EU a step closer on COOL and nutrition labelling rules

By Rory Harrington

- Last updated on GMT

EU member states have reached an “informal agreement” over a raft of key food labelling measures, such as country of origin and nutritional information, ahead of a key meeting next Tuesday.

Consumer ministers from the 27 EU member state are expected to sign off on the draft regulation that appears to give food companies broad discretion on how they display information on food packaging.

Country of origin labelling

Under the provisional agreement, the Council of Europe has backed a voluntary regime for country of origin labelling “except where failure to do so would mislead the consumer”.

But it proposed that current compulsory COOL regulation for beef should be extended to pork, lamb and poultry.

The Council recommended that within three years of introducing the rule, the European Commission should table an evaluation report on extending compulsory COOL to a host of other products, including meat used as an ingredient, milk and milk used as an ingredient, as well as unprocessed foods, single-ingredient products and ingredients that represent more than 50 per cent of a food.

Nutritional information

The body agreed with the European Commission that the labelling of the energy value and the quantities of nutrients - such as fat, saturates, carbohydrates, sugars and salt - should be compulsory. But it also suggested extending the obligation to protein.

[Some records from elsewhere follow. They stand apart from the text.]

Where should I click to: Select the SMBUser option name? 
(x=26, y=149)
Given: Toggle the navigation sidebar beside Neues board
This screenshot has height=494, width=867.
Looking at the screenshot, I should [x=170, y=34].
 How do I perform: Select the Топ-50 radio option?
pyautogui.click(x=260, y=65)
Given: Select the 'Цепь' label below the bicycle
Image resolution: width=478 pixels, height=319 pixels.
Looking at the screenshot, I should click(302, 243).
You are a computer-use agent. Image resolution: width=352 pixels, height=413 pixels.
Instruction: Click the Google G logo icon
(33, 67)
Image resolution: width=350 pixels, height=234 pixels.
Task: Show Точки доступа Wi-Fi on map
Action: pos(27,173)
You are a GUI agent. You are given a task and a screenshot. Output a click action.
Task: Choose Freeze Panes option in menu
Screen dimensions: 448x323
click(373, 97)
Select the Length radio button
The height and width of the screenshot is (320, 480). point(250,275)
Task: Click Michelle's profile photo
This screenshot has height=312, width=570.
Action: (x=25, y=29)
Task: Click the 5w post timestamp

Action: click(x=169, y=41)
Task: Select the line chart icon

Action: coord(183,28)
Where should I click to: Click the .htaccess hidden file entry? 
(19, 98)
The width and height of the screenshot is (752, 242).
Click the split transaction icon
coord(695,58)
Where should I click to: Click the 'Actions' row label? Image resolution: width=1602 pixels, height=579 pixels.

It added that as a general principle, the energy value and the amounts of these nutrients should be expressed per 100g or per 100ml, but the Council said they could also be indicated as a percentage of reference intakes.

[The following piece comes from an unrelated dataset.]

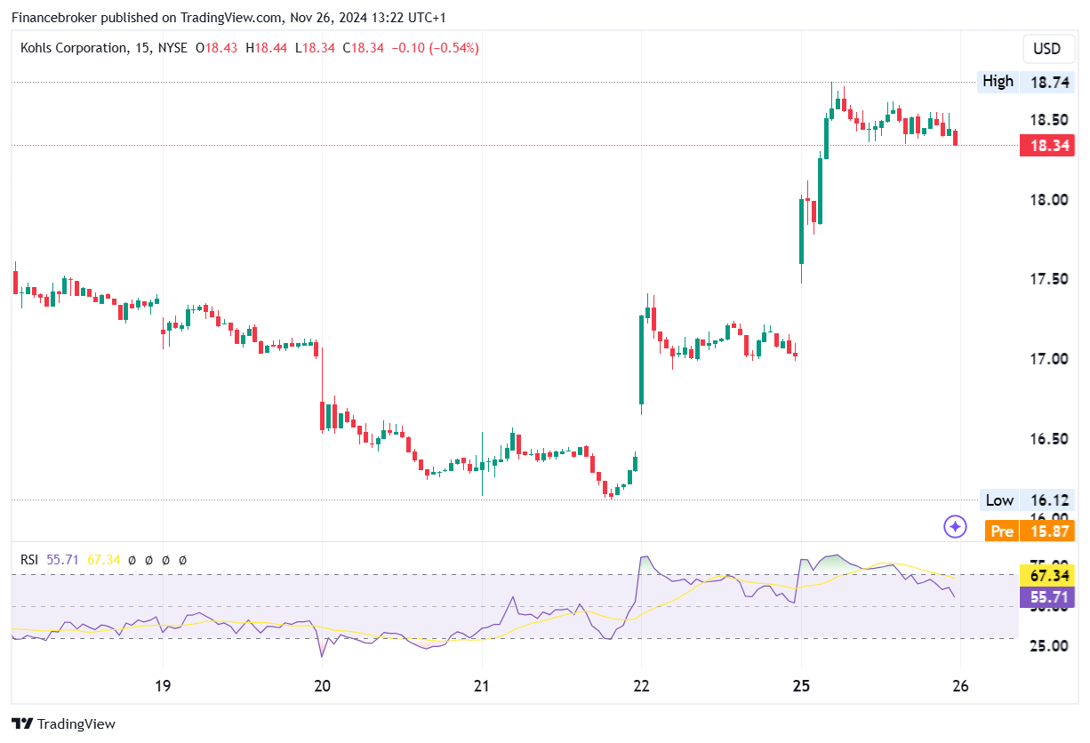Click the date label 25 on time axis
Image resolution: width=1090 pixels, height=743 pixels.
[x=800, y=686]
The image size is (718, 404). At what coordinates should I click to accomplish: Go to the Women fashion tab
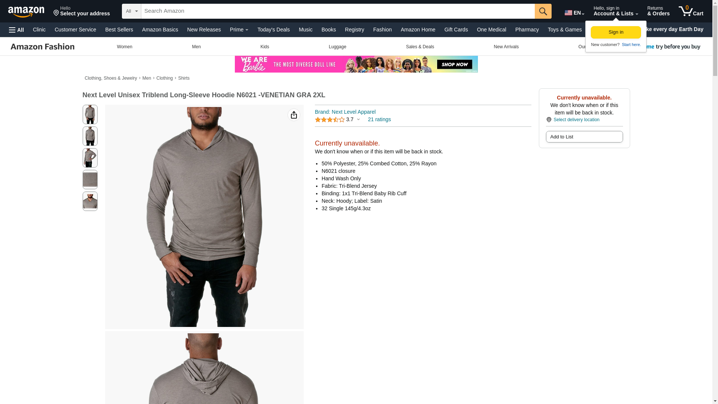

Food business operators were granted scope to “use additional forms of expression or presentation” ​as​long as these do not mislead consumers and are supported by evidence. All elements of nutritional information should also be clustered in the same field of vision.

The proposals, which will be subject to approval by national Ministers, would exempt spirits beers and wines from nutrition labelling rules. Aromatised alcohol beverages and mead would also not be included in this regulation.

But the Council said this ruling should be scrutinised by the Commission within five years of coming into force to decide if the exceptions are still justified.

It added that non-prepacked food should also be exempt from nutrition labelling, unless member states decide otherwise, but that allergens “must always be indicated”.

The Council said that while there was a “strong possibility”​ political agreement would be reached at the bill’s first reading stage on 7 December, the measures would still be subject to scrutiny by the European Parliament at the second reading stage.